Participants include: Carol Ann Oporto, Janet Frederiksen, Zenka Sommers, Sonia Schories, Clara Sue Beym, Ellen Scharfenberg, Tamara Woronczuk, Mary Jo Austin, Barbara Marsh, Jo Guscott, Nancy Lanzel, Ann Gormley
Please make sure you go to our Webpage to read testimonials from the Do Your Own Thing Group at https://www.ocartistsguild.org/groups-clubs/.
Pop-Up Gallery: Kerry Congdon (Art dolls)
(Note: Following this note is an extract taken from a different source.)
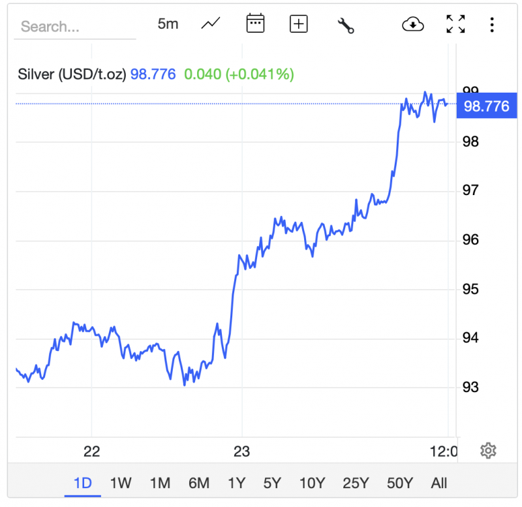Select the 50Y time range
The width and height of the screenshot is (522, 507).
pyautogui.click(x=399, y=483)
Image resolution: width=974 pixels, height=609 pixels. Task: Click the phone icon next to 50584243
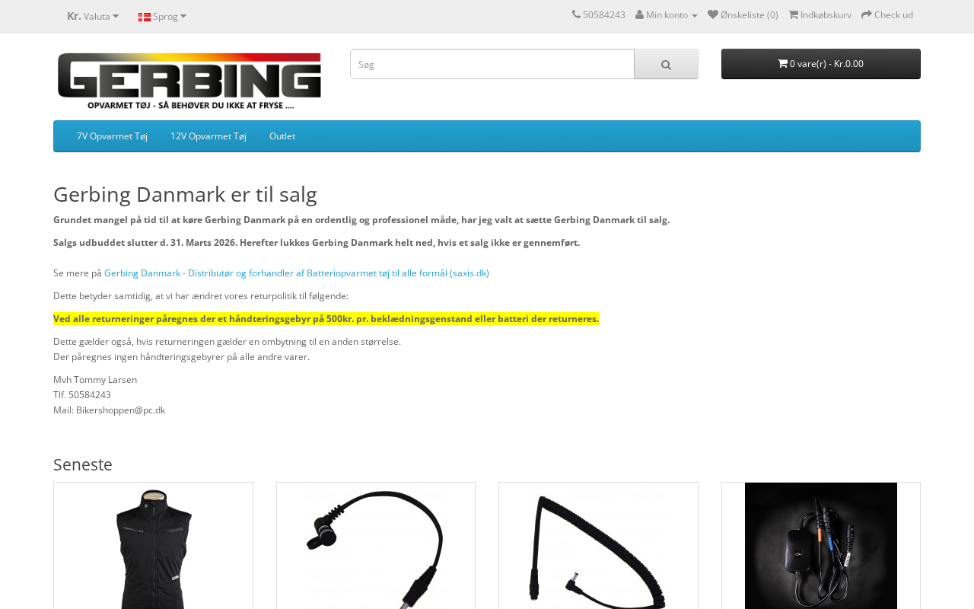tap(576, 14)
To view a larger collection of her doll creations check out her website at: https://kacongdon.wixsite.com/spiddlewicken
Kerry Congdon, aka Spiddlewicken, is a self-taught doll maker. Diagnosed with juvenile rheumatoid arthritis at two, and bipolar and borderline personality disorders at fourteen, the themes of disability and “the Other” are often explored in her work. These concepts are most often experienced through the lens of folklore and mythology. Born and raised in Ocean County, she took painting classes at the Guild as a child. A few pieces of her work were recently on display at the John F. Peto Studio Museum , in their exhibition “Craft As Art.” Due to the stamps on her frequent flier card, she is close to earning a complimentary stay at a nearby asylum. When she’s not making dolls or spending time with her offspring, Spiddlewicken can be found traipsing through the woods, having picnics in graveyards, and haunting the local library.
The stories that dolls can tell are inherently co-creative and interactive. They are dynamic by their very nature. Dolls are easy to anthropomorphize because of their often human like appearance. They lend themselves easily to a sort of playful animism that comes naturally in many cases. Every doll, whether manufactured or created by hand, almost always comes with the expectation of a backstory and/or personality. From Malibu Barbie to a custom Blythe, each doll comes with at least an essence of meaning that the owner can then build on. “Doll Lore” offers a unique view of myth, folklore, and legend both popular and obscure. While information on some of the dolls’ inspirations is freely available online, several of them are the artist’s original characters, often inspired by a combination of traditional tales and the artist’s personal fancy.